Pre-set scenes date to the use of theatrical lighting systems and then, after dimmers and motion sensors, were among the first lighting controls to gain wide acceptance in every application from residential living rooms to hotel function spaces and board rooms. What I particularly appreciate about scene dimming is that is preserves my design intent for the layers of lighting in the room it controls. In some rooms, it is essential for creating the right ambience or mood, as in a restaurant; in others, the scenes are coordinated to accommodate video environments that can change to become paper-intensive work or meeting environments, or perhaps to support the action in a concert or nightclub facility. Gone are the days of projected video and its low luminance needing a dark room, but lighting controls are still a tool for changing the luminance balance of a meeting space for recording or dramatic effect. All of this is good, as it expands the role of the lighting designer to more closely resemble that of the lighting designer in the theater. You create scenes and moods that can change with occupancy, time of day, daylight, and other factors like media. So, as you might imagine, the latest innovations in lighting controls expand and, for many projects, spread, the same challenges.

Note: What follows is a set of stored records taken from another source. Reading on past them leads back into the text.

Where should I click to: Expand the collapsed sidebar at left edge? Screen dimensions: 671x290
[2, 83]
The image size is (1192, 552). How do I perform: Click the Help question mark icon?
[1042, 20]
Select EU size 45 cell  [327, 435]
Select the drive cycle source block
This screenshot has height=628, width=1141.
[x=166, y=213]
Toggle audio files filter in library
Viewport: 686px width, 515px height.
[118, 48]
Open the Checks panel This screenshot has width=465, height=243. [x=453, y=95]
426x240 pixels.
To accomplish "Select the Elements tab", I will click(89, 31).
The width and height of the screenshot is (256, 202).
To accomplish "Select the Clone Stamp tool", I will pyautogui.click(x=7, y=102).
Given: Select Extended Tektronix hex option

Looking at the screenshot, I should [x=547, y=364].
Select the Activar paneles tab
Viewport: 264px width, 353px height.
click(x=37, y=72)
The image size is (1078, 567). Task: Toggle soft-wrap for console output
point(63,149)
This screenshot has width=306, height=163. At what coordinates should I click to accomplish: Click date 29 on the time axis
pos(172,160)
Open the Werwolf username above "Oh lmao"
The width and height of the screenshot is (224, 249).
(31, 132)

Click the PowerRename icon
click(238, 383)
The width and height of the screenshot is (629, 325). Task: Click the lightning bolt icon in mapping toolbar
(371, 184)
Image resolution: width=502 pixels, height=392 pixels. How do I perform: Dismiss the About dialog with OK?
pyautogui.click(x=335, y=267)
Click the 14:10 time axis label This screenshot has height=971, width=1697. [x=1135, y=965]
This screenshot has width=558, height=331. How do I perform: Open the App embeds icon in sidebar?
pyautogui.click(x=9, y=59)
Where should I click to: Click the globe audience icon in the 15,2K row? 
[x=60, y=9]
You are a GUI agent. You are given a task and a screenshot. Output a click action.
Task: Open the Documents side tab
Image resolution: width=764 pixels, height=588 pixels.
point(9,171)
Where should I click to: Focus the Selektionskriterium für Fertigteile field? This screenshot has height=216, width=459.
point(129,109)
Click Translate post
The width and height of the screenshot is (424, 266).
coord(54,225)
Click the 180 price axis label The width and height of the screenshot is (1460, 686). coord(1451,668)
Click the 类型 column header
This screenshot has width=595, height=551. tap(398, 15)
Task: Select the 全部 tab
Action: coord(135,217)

There is of course, one big movement gaining strength that involves lighting controls. In today’s market, there is an over-arching temptation to integrate building energy systems with lighting control systems. In an email blog I got the other day, our Editor, Randy Reid, presented his take on “Unlocking the Potential of Networked Lighting Controls: Insights from the DLC Controls Summit 2023.” Today, David Shiller wrote in LightNOW, “Here Comes the Lighting-HVAC Integration Tsunami.” The idea is to employ the lighting control system to provide additional information to the HVAC system, and with the added connectivity, HVAC systems can operate more efficiently.

This idea is not new. I call your attention to my February 2023 column, “What Could Possibly Go Wrong,” in which I describe a new-in-2015 energy management system for a school that could not turn the lights off – ever. The system itself had failed, and because it was so highly integrated with all building systems, became a massive liability because the manufacturer was bankrupt and gone. To prevent this, I tend to specify systems from reliable, established and yet progressive companies, so I can sleep at night…

Personally, I am torn. The integration of lighting controls and HVAC controls has been a dream since the first programmable energy management systems of the 1970s, but the truth is, the electrical industry speaks a different dialect from the HVAC industry. David Shiller makes the point that LED “socket saturation” has reduced lighting power density in commercial buildings so much that sophisticated penny-pinching controls are hardly warranted. But extending their role to better manage HVAC systems is worth looking into – and perhaps, may serve as the foundation for completely integrated building controls including the management of solar energy systems, battery storage, vehicle charging, and other energy uses. I think the lighting industry, our government agencies, and our industry organizations have done a superb job of reducing the energy consumption and carbon footprint of lighting with LEDs and control systems that are robust and reliable, but the integration with other energy uses in a manageable building is still evolving. I hope David’s “tsunami” is a friendly one that resolves the many problems and challenges of lighting and HVAC living and working together in ever more efficient and pleasant buildings of all types.

Finally, the layer system breaks down outdoors, and new issues and meanings are needed. I’ll save that for future thoughts on outdoor lighting. As one might guess from my years of service with the Board of the International Dark Sky Association, I will try to explain how a host of environmental concerns and protecting the night sky are on track to collide with increasingly capable outdoor lighting and special effects, and how design professionals might address the challenges.